Selective meta-C-H bond activation of substituted 1,3-chlorobenzenes promoted by an osmium pyridyl complex

Ethylene displaces both the acetone and phosphine ligands of [OsTp{κ1C-HNC5H3Me}(κ1-OCMe2)(PiPr3)]BF4 (2; Tp = hydrydotris(pyrazolyl)borate). The reaction takes place by stages. Initially the replacement of acetone gives the mono(olefin) derivative [OsTp{κ1-C-[HNC5H3Me]}(η2-CH2═CH2)(PiPr3)]BF4 (3). The substitution of the phosphine occurs at 120 °C and leads to the bis(olefin) complex [OsTp{κ1-C[HNC5H3Me]}(η2-CH2═CH2)2]BF4 (4).
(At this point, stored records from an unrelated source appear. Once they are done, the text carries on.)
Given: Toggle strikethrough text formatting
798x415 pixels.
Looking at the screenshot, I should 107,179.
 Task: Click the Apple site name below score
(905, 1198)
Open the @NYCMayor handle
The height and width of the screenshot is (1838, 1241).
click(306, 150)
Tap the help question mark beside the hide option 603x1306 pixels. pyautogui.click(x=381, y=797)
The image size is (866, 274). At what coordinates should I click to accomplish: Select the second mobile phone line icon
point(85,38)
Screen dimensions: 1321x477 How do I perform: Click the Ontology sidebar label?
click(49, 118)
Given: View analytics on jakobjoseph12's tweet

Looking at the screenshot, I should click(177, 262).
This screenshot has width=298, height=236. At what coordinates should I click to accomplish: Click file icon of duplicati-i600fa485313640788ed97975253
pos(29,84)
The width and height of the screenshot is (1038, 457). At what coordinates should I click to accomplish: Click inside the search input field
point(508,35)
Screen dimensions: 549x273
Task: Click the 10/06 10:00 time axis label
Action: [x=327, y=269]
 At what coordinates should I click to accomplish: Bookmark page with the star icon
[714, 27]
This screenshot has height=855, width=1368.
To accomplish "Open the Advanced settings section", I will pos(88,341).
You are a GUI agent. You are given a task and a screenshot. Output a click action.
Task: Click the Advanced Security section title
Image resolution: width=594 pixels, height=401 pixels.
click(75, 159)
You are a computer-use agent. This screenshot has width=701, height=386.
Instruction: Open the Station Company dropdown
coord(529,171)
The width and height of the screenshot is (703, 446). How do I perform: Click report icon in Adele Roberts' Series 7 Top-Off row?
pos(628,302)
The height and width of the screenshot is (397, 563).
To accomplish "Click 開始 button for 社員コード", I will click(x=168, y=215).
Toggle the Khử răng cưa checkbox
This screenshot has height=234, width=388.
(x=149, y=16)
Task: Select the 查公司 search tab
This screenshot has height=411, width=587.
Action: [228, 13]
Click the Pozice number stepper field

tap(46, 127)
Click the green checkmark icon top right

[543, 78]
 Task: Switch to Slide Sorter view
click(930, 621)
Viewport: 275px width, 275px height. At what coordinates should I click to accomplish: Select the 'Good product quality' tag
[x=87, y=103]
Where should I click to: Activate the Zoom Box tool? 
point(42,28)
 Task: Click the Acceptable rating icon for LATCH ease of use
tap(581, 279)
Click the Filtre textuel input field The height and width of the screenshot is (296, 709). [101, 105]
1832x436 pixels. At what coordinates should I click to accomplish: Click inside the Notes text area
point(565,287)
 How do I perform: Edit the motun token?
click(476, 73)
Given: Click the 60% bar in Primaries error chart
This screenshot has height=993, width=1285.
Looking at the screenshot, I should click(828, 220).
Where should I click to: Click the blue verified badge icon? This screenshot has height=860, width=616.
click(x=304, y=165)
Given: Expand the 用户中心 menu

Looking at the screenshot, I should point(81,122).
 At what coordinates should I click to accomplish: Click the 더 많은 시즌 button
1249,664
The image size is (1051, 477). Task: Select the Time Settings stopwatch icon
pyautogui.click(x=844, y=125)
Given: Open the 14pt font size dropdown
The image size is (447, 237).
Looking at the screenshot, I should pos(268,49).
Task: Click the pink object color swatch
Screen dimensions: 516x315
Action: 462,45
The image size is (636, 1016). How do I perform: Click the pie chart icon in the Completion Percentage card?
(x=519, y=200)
The NH wingtip of 3 and 4 undergoes deprotonation with tert-butoxide to afford the corresponding pyridyl compounds [OsTp{κ1-C[NC5H3Me]}(η2-CH2═CH2)(PiPr3)] (5) and [OsTp{κ1-C[NC5H3Me]}(η2-CH2═CH2)2] (6). At 60 °C, the solvents chloro-3-fluorobenzene, 1,3-dichlorobenzene, and 3-chlorotoluene displace the pyridyl ligand of 6 to yield the haloaryl derivatives [OsTp(3,5-C6H3ClX)(η2-CH2═CH2)2] (X = F (7), Cl (8), Me (9)) as a result of the selective meta-C–H bond activation of the haloarenes.